Nick Varley is a Partner at Crestview Strategy based in London.

Nick Varley is a Partner at Crestview Strategy based in London.

180 is being touted as the magic number. It isn’t. 216 is the number to look out for. According to the 1922 Committee’s rules Boris needs half of Conservative Party MPs to back him in tonight’s vote of confidence in order to remain as leader of the party and therefore remain Prime Minister of the United Kingdom.

But, 50% support is almost certainly not enough for him to stay on long term. Downing Street will argue it is, but in reality anything less than 60% support leaves him extremely vulnerable to a short term set of events that could end his time in No10.

Theresa May got over sixty percent of the vote but was gone within six months. Thatcher likewise and she lasted only another week. These votes tend to signal the beginning of the end for a Leader in normal times, and Boris’s premiership is facing an expansive set of external pressures including the cost of living crisis.

Conservative MPs will test the result of tonight’s vote in two ways:

1.     Did Johnson receive enough votes under the 22s’ rules to remain as leader?

2.     Did Johnson receive enough votes to convince his cabinet, ministers and party that he has the authority to lead?

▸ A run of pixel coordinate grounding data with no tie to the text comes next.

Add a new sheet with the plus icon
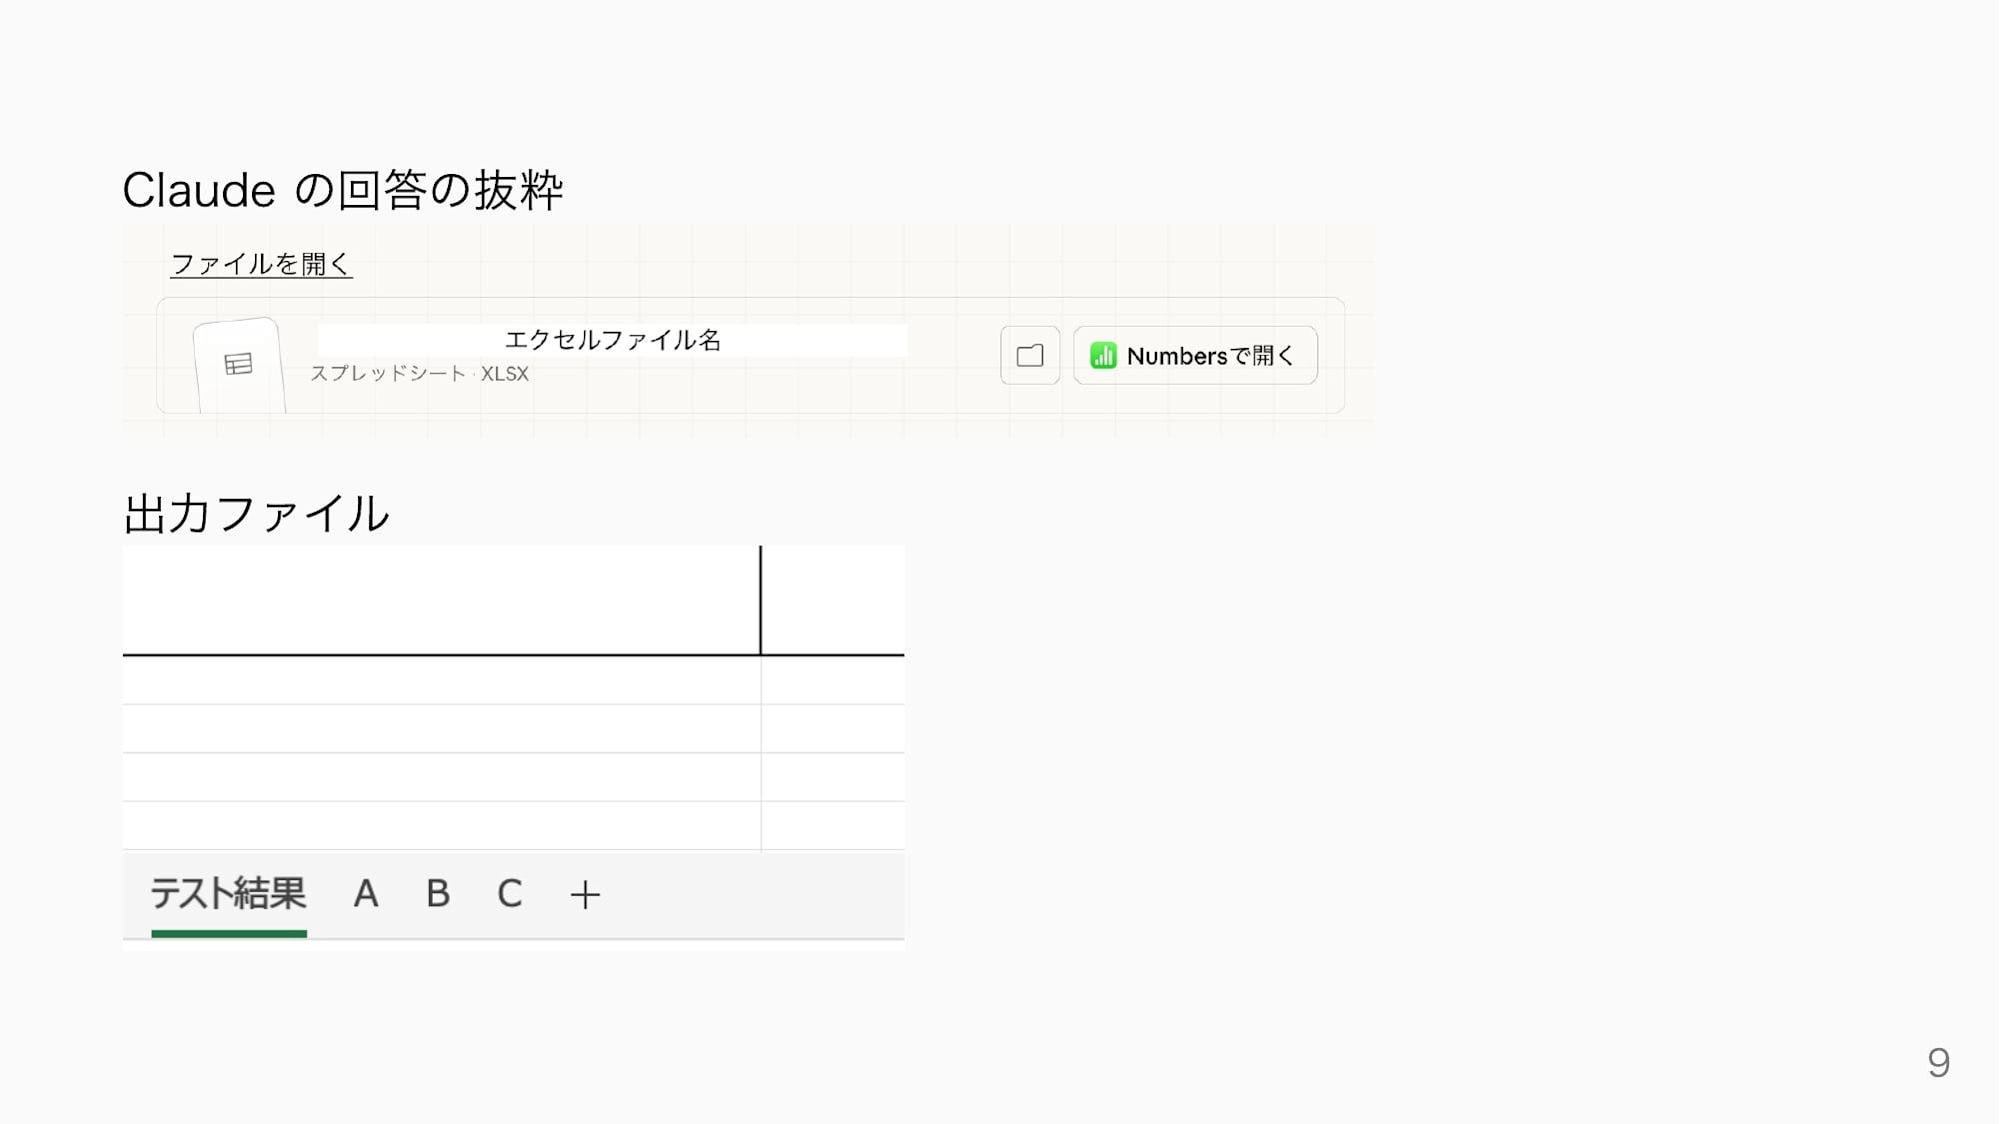 pyautogui.click(x=585, y=894)
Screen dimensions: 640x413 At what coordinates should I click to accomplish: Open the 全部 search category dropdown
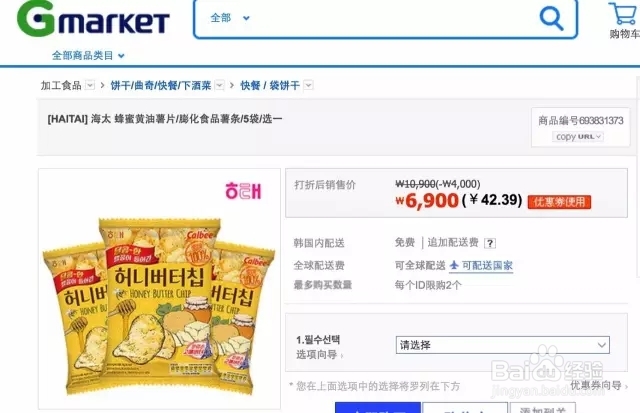[229, 18]
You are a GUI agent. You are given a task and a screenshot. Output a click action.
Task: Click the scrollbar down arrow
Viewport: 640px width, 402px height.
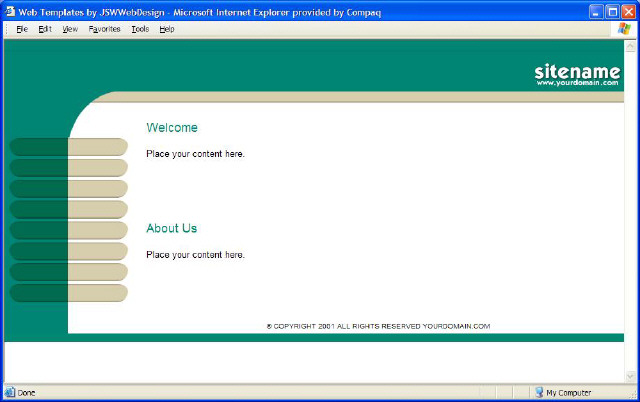click(x=630, y=376)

Test two is the more difficult hurdle to clear because it’s qualitative. Johnson has to emerge from tonight’s vote with a clear narrative that the troubles of the last six months have finally been put behind him. Scraping through on 50-something-percent won’t do that; it won’t give him the authority required to push through future difficulties.

Two major difficulties are already foreseeable later this month: the Wakefield and Tiverton & Honiton by-elections. Wakefield looks almost certain to return to the Labour Party, and Tiverton & Honiton is looking ever more likely to be a Liberal Democrat gain.

To lose, on the same day, both a Red Wall Labour-facing seat in the North and a usually-rock-solid Lib Dem facing seat in the South would be a lot for any Tory leader. But for a Prime Minister who has just limped out of a confidence vote, it could well be fatal.

If Boris wins overwhelmingly tonight then the issue of his leadership is closed for the rest of this year. In the eyes of his MPs he’ll have earned the right to push through short-term electoral pain. But, if tonight’s result is quantitatively good enough but not qualitatively good enough then his position could once again feel very precarious only a couple of weeks from now.